Let $M(z)$ be the generating function of edge-rooted connected quadrangulations, with $z$ marking the number of edges. I derived the following Lagrangean equations for $M(z)$:
$$M(z) = \psi(L(z)),~\psi(t) = \frac{1-4t}{(1-3t)^2}~,$$
$$L(z) = z \phi(L(z)),~\phi(t)=\left(\frac{t}{1-3t}\right)^{1/2}~.$$
Here is how I derived them. First note that, for any $n\in\mathbb{N}$, there is a one-to-one correspondence between the set of edge-rooted connected planar maps with $n$ edges and the set of edge-rooted connected quadrangulations with $2n$ edges. Also note that the Lagrangean equations for the generating function $m(z)$ of edge-rooted connected planar maps are:
$$m(z) = \Psi(l(z)),~\Psi(t) = t(2-t)/3~,$$
$$l(z) = z \Phi(l(z))~, \Phi(t) = 3(1+t)^2~,$$
where $z$ marks the number of edges. Tutte used the quadratic method to derive the above equations.
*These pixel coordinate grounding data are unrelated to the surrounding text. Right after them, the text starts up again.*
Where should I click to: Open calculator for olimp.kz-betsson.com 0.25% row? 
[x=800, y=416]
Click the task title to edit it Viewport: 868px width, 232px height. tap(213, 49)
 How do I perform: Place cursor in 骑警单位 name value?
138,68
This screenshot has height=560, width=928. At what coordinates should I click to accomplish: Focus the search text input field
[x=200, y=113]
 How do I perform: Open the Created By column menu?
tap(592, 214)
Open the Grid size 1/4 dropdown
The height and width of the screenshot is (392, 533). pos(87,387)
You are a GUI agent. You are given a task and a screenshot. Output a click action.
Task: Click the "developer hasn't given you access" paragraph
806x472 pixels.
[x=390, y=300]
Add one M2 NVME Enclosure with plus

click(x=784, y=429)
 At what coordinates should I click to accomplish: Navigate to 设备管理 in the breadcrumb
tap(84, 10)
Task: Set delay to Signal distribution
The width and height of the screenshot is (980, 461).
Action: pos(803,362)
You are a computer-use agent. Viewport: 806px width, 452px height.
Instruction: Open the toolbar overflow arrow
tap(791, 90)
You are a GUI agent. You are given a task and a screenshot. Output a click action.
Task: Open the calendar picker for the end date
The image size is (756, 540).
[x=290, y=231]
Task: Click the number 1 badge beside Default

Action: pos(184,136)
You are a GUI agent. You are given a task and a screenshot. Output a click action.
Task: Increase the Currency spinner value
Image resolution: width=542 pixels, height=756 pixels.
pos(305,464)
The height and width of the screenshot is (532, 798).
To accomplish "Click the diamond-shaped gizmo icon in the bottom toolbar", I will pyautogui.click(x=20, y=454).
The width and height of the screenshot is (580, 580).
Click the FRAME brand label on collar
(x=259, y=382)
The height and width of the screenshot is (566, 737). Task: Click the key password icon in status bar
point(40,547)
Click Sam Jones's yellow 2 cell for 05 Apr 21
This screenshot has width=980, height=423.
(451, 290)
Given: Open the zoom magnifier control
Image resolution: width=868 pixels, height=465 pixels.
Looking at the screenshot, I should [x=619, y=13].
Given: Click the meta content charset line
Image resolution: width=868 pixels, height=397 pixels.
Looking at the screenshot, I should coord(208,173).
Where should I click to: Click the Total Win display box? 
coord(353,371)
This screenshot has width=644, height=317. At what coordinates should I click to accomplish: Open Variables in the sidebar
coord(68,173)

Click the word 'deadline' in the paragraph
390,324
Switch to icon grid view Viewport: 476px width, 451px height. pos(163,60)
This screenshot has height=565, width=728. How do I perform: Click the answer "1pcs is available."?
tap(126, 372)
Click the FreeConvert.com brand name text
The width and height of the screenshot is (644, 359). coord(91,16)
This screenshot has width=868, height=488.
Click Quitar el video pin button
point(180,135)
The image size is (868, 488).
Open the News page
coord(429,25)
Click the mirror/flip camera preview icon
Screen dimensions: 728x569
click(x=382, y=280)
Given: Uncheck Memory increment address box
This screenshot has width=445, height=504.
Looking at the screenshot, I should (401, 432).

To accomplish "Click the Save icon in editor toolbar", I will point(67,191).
What I did was to change the variable $z$ to $z^2$ in the intermediate step of the quadratic method. Then that gave rise to the Lagrangean equations for $M(z)$ described at the beginning.
My questions are:
- The function $\phi(t)$ that I got doesn't seem to satisfy one of the conditions (page 402 (35) in Analytic Combinatorics) for the singular inversion theorem (page 404 Theorem VI.6 in Analytic Combinatorics). What is the reason for imposing that quoted condition in the book? Is there a more general version of the singular inversion theorem which doesn't require that condition?
2. Is there another way to derive Lagrangean equations for quadrangulations?
Please let me know if further clarification is needed. Thanks!